> 記録の抜粋

-*-

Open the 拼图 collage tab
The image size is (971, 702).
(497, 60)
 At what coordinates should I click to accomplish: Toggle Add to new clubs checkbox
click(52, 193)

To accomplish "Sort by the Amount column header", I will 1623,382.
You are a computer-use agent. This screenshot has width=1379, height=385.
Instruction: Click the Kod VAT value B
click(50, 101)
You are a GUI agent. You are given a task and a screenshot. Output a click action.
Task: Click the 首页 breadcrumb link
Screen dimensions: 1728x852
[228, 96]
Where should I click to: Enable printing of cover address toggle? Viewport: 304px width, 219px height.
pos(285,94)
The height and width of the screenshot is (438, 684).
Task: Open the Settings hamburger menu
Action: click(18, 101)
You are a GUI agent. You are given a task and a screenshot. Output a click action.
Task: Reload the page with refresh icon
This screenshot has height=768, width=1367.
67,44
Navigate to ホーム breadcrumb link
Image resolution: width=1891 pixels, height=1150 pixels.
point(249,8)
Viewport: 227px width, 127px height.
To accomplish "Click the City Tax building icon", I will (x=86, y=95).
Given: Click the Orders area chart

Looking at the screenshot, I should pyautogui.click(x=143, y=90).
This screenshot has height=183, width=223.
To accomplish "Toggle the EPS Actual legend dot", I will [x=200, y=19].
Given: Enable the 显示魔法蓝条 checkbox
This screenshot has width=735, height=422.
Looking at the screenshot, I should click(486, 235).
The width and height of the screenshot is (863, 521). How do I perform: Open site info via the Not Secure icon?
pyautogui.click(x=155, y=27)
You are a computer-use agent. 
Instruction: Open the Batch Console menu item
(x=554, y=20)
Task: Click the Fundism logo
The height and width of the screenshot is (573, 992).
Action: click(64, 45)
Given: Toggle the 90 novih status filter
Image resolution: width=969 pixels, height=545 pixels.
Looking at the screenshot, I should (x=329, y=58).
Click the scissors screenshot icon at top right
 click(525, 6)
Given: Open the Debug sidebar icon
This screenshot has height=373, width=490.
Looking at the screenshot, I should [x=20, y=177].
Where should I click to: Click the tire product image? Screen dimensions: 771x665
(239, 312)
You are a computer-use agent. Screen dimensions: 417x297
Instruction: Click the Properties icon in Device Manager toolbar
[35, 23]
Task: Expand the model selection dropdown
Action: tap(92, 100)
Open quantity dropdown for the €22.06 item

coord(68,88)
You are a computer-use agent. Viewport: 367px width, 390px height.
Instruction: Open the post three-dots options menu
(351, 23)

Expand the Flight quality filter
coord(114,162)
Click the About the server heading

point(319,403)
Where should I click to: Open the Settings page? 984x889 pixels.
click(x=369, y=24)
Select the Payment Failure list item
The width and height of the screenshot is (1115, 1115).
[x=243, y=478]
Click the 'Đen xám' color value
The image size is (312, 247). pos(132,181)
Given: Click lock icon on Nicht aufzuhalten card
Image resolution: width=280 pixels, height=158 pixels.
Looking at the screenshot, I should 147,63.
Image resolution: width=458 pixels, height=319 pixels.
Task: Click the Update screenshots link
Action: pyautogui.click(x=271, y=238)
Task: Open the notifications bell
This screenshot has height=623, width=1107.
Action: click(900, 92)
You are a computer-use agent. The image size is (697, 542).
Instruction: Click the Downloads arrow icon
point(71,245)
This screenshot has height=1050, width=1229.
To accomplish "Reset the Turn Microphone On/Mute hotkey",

-*-

> 取り組む課題
上の記録全体で「Instruction」を一つ残らず「Command」に置き換え、それ以外は何も変えずに書き直してください。

> 回答
Open the 拼图 collage tab
The image size is (971, 702).
(497, 60)
 At what coordinates should I click to accomplish: Toggle Add to new clubs checkbox
click(52, 193)

To accomplish "Sort by the Amount column header", I will 1623,382.
You are a computer-use agent. This screenshot has width=1379, height=385.
Command: Click the Kod VAT value B
click(50, 101)
You are a GUI agent. You are given a task and a screenshot. Output a click action.
Task: Click the 首页 breadcrumb link
Screen dimensions: 1728x852
[228, 96]
Where should I click to: Enable printing of cover address toggle? Viewport: 304px width, 219px height.
pos(285,94)
The height and width of the screenshot is (438, 684).
Task: Open the Settings hamburger menu
Action: click(18, 101)
You are a GUI agent. You are given a task and a screenshot. Output a click action.
Task: Reload the page with refresh icon
This screenshot has height=768, width=1367.
67,44
Navigate to ホーム breadcrumb link
Image resolution: width=1891 pixels, height=1150 pixels.
point(249,8)
Viewport: 227px width, 127px height.
To accomplish "Click the City Tax building icon", I will (x=86, y=95).
Given: Click the Orders area chart

Looking at the screenshot, I should pyautogui.click(x=143, y=90).
This screenshot has height=183, width=223.
To accomplish "Toggle the EPS Actual legend dot", I will [x=200, y=19].
Given: Enable the 显示魔法蓝条 checkbox
This screenshot has width=735, height=422.
Looking at the screenshot, I should click(486, 235).
The width and height of the screenshot is (863, 521). How do I perform: Open site info via the Not Secure icon?
pyautogui.click(x=155, y=27)
You are a computer-use agent. 
Command: Open the Batch Console menu item
(x=554, y=20)
Task: Click the Fundism logo
The height and width of the screenshot is (573, 992).
Action: click(64, 45)
Given: Toggle the 90 novih status filter
Image resolution: width=969 pixels, height=545 pixels.
Looking at the screenshot, I should (x=329, y=58).
Click the scissors screenshot icon at top right
 click(525, 6)
Given: Open the Debug sidebar icon
This screenshot has height=373, width=490.
Looking at the screenshot, I should [x=20, y=177].
Where should I click to: Click the tire product image? Screen dimensions: 771x665
(239, 312)
You are a computer-use agent. Screen dimensions: 417x297
Command: Click the Properties icon in Device Manager toolbar
[35, 23]
Task: Expand the model selection dropdown
Action: tap(92, 100)
Open quantity dropdown for the €22.06 item

coord(68,88)
You are a computer-use agent. Viewport: 367px width, 390px height.
Command: Open the post three-dots options menu
(351, 23)

Expand the Flight quality filter
coord(114,162)
Click the About the server heading

point(319,403)
Where should I click to: Open the Settings page? 984x889 pixels.
click(x=369, y=24)
Select the Payment Failure list item
The width and height of the screenshot is (1115, 1115).
[x=243, y=478]
Click the 'Đen xám' color value
The image size is (312, 247). pos(132,181)
Given: Click lock icon on Nicht aufzuhalten card
Image resolution: width=280 pixels, height=158 pixels.
Looking at the screenshot, I should 147,63.
Image resolution: width=458 pixels, height=319 pixels.
Task: Click the Update screenshots link
Action: pyautogui.click(x=271, y=238)
Task: Open the notifications bell
This screenshot has height=623, width=1107.
Action: click(900, 92)
You are a computer-use agent. The image size is (697, 542).
Command: Click the Downloads arrow icon
point(71,245)
This screenshot has height=1050, width=1229.
To accomplish "Reset the Turn Microphone On/Mute hotkey",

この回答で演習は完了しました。